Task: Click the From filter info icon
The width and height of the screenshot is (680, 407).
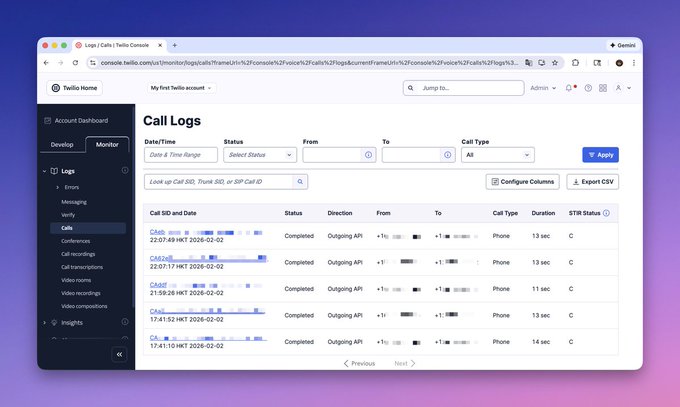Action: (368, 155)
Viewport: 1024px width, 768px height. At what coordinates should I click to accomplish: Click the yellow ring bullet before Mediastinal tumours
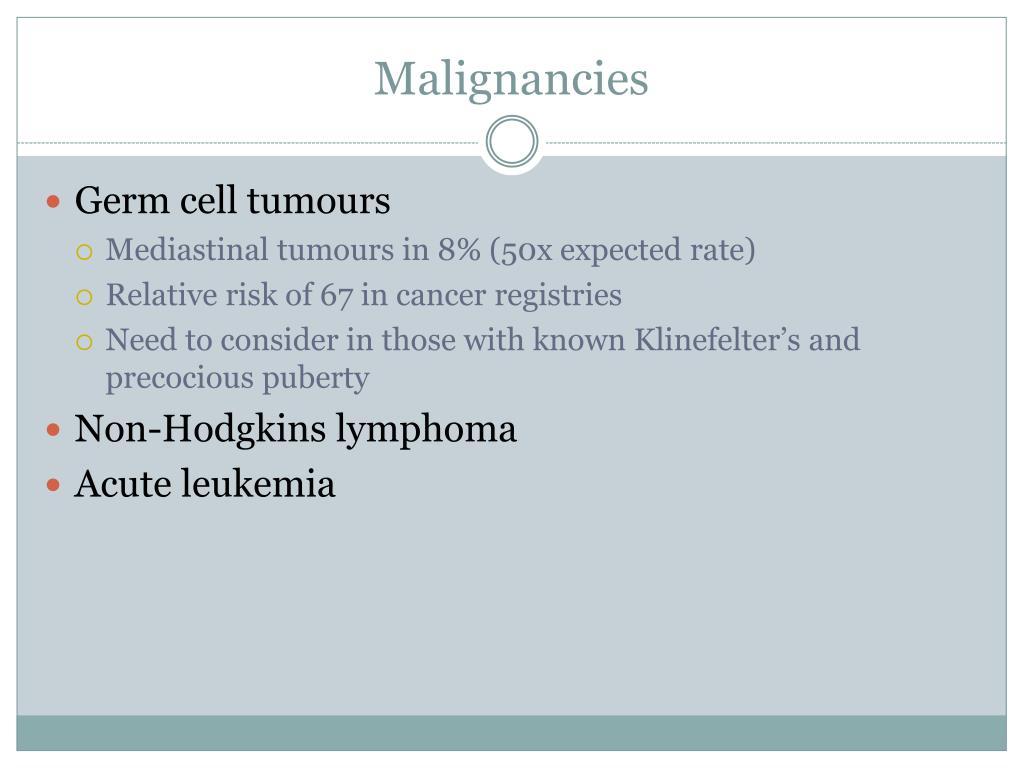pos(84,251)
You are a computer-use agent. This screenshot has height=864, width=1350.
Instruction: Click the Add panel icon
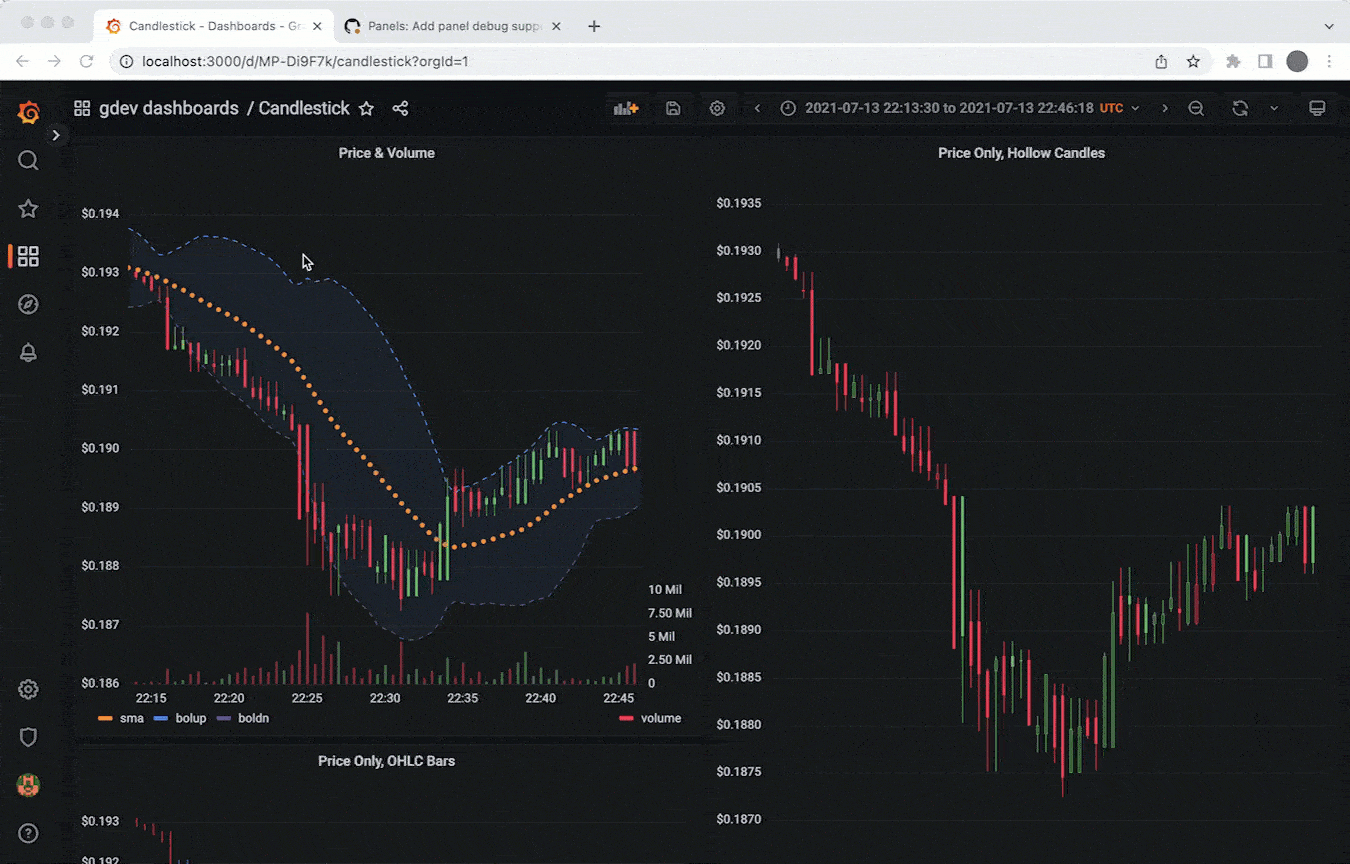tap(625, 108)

__Exercise requirements__:
Skip every picture, and restate word for word only the lines above from the line containing "Viewport: 1024px width, 768px" to the line containing "You are a computer-use", both of them included.

__The answer__:
Viewport: 1024px width, 768px height. At what coordinates should I click to accomplish: Click the yellow ring bullet before Mediastinal tumours
pos(84,251)
You are a computer-use agent. This screenshot has height=864, width=1350.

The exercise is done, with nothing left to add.